» **Given request**
Rewrite the rows starting at the line containing "Given: Select the" and ending at the line containing "Looking at the", substituting "riverside" for "waterfront" and leaving everything else unchanged. Give only those lines.
>> Begin Information supplied
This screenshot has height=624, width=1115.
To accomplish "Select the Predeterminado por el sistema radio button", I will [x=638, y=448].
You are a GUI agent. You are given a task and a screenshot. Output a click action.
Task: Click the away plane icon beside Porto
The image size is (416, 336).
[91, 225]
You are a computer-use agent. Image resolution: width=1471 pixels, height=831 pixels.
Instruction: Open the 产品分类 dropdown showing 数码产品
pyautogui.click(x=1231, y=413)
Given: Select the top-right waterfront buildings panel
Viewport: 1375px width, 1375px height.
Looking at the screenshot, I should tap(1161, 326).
>> End Information supplied
>> Begin Information supplied
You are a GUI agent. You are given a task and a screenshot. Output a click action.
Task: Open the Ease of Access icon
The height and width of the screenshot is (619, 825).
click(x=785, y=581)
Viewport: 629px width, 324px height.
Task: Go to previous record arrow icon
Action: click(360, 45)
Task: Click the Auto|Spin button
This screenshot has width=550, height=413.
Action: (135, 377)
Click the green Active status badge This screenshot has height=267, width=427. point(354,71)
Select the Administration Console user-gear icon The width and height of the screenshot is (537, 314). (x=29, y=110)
>> End Information supplied
» **Complete answer**
Given: Select the top-right riverside buildings panel
Viewport: 1375px width, 1375px height.
Looking at the screenshot, I should tap(1161, 326).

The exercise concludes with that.